What is learning? It is the process of going from not knowing something to knowing it.  If you can recall it one second after it was said to you, then you have completed the learning process.  What is memorisation? It is the process of moving information from short term (electrical) to long term (chemical) storage. What is the process of understanding? It is seeing how one thing relates to another.

How long does it take to learn and retain one item of knowledge (grammar or vocabulary) using the approach you were taught at school and continued to use at university and on into your adult life?  About 20 minutes on average.  Did anyone ever share that with you? They should have.  It’s important!

Let’s put first things first. If you can find a way to decrease that time to just 18 minutes per item, and assuming you have given yourself 2 years to learn a language, you’ll finish 10 weeks earlier. If you are paying a decent tutor say £30 /  hour once per week then you will save yourself £300 – which you can use to buy Spanish wine to celebrate your Spanish success or German wine to celebrate your German success.  Or you could go completely crazy and buy German wine to celebrate Spanish success.  I don’t know if buying German wine to celebrate Spanish success is a good idea; I’ve never tried it.

Is being able to reduce your learning time per unit of information from 20 minutes on average to 18 a realistic goal? One might first ask if there is a precedent that would indicate a reasonable chance of success.  Sure. There are many.  For example when my business partner and I learned Spanish we used accelerated learning to learn and retain 2,000 words in 70 hours.
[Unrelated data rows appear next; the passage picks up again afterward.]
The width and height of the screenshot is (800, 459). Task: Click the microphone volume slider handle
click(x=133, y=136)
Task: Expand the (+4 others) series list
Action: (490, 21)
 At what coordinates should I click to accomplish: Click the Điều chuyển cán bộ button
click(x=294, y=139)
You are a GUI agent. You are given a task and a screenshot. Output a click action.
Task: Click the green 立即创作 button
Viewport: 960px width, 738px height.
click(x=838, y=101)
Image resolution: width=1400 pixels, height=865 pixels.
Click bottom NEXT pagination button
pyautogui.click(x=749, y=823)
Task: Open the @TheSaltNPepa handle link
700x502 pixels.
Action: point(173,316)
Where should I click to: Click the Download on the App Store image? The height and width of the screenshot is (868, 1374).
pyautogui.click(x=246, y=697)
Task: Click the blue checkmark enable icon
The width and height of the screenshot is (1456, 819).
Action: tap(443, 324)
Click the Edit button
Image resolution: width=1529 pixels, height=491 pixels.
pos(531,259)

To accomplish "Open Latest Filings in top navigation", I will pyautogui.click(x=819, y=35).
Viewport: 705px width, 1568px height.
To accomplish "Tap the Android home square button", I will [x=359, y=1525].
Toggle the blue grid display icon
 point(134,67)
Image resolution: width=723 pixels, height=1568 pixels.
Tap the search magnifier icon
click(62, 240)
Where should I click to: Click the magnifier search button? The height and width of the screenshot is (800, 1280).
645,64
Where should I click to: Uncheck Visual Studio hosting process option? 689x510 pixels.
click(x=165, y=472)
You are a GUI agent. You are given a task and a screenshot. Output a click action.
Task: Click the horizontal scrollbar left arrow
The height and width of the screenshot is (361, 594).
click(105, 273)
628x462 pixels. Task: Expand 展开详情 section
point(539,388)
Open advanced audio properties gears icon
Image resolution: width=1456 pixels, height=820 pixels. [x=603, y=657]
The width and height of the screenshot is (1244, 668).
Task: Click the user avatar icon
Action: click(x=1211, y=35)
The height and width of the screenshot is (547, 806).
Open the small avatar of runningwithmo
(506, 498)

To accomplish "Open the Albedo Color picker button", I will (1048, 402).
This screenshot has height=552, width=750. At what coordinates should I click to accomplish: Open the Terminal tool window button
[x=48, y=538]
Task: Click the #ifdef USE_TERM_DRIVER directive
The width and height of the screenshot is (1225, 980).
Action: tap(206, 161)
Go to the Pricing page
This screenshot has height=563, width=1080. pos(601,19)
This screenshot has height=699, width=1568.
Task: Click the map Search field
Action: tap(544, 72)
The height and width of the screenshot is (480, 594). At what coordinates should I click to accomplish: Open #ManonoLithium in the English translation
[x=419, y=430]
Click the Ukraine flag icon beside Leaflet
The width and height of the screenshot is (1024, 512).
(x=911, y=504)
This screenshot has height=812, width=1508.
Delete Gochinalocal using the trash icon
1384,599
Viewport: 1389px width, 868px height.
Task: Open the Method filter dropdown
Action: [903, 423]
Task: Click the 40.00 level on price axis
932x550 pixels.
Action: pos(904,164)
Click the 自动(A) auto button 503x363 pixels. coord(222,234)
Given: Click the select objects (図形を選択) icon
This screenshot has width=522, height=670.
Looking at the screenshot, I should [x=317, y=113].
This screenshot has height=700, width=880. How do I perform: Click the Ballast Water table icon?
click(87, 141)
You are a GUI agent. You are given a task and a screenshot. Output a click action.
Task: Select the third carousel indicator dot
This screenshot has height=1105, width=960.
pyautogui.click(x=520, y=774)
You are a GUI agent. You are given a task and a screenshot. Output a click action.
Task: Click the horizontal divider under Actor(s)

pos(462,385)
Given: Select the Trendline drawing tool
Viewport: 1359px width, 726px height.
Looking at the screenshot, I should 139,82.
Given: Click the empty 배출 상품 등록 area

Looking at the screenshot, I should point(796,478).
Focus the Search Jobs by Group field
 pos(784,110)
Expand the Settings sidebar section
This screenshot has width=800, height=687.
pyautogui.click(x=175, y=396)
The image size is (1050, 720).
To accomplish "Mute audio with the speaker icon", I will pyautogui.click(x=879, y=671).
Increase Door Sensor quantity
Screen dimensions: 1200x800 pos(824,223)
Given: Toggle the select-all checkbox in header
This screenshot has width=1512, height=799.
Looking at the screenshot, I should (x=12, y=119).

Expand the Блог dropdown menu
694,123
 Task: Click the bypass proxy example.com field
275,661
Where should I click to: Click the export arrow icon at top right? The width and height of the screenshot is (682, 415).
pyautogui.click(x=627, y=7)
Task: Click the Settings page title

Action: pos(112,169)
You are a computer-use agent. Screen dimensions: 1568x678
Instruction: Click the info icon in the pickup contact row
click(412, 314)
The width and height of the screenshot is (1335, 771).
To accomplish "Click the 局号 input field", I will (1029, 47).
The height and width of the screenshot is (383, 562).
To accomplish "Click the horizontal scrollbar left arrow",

When tested at the Instituto Cervantes for our A2 level exams (GCSE / ‘O’ Level) we both achieved over the 60% pass mark on average across all four skills, reading, listening, writing and speaking.  70 hours is 4,200 minutes – so we took about 2 minutes per word rather than 20.  If we can save 90% of our time you ought to be able to find a way to save 10% of yours at least. 

So put first things first – learn how to be an efficient learner before you start to learn a language.